2. The method for preparing isosorbide from cotton textiles according to claim 1, characterized in that, Based on the total mass of cotton textiles, the mass content of the first component is 50%-95%, and the mass content of the second component is 5%-50%.
3. The method for preparing isosorbide from cotton textiles according to claim 1, characterized in that, The metal is at least one of ruthenium, platinum, palladium, rhodium, iron, nickel, copper, cobalt, gold, silver, and iridium.
4. The method for preparing isosorbide from cotton textiles according to claim 1, characterized in that, The carrier is at least one of activated carbon, alumina, silicon oxide, zinc oxide, magnesium oxide, zirconium oxide, titanium oxide, and cerium oxide.
5. The method for preparing isosorbide from cotton textiles according to claim 1, characterized in that, The metal loading on the carrier is 0.5-10 wt%.
6. The method for preparing isosorbide from cotton textiles according to claim 1, characterized in that, The mass content of the metal catalyst is 0.1%-10% based on the total mass of cotton textiles.

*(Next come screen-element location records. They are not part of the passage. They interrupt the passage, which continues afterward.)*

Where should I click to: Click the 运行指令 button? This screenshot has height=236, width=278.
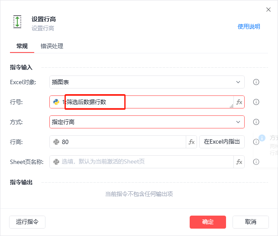tap(27, 222)
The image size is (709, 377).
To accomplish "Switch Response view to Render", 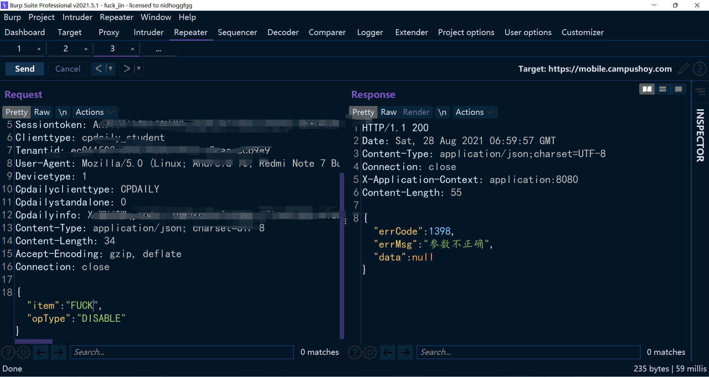I will (x=416, y=112).
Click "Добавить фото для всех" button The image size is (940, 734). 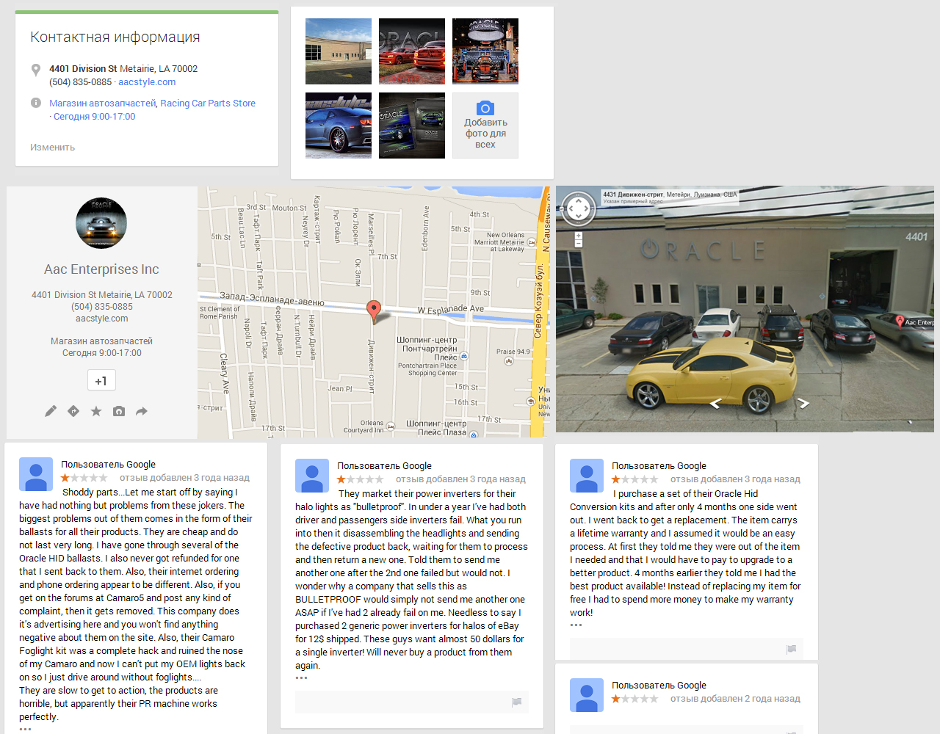click(x=485, y=126)
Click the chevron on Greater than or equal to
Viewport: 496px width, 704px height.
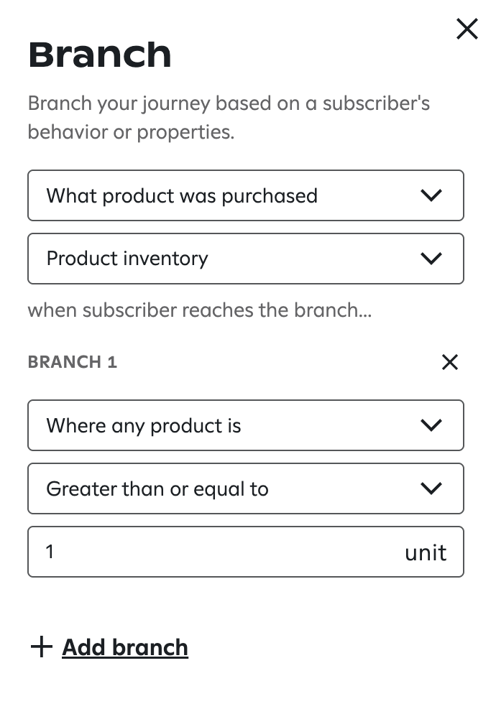click(x=431, y=488)
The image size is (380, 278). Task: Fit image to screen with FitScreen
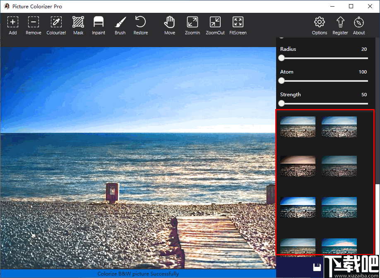click(238, 25)
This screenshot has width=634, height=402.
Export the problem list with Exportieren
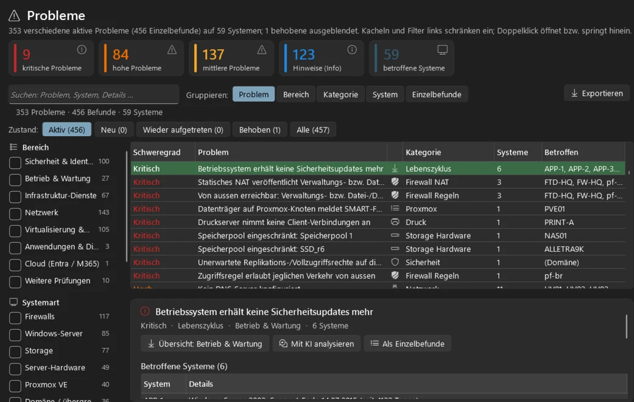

7. The method for preparing isosorbide from cotton textiles according to claim 1, characterized in that, The catalytic reaction was carried out in a hydrogen atmosphere with a hydrogen partial pressure of 1.0-8.0 MPa.
8. The method for preparing isosorbide from cotton textiles according to claim 1, characterized in that, The solvent for the catalytic reaction is at least one of water, methanol, 1,4-dioxane, and tetrahydrofuran; the mass ratio of the solvent to the cotton textile is 2-8:1.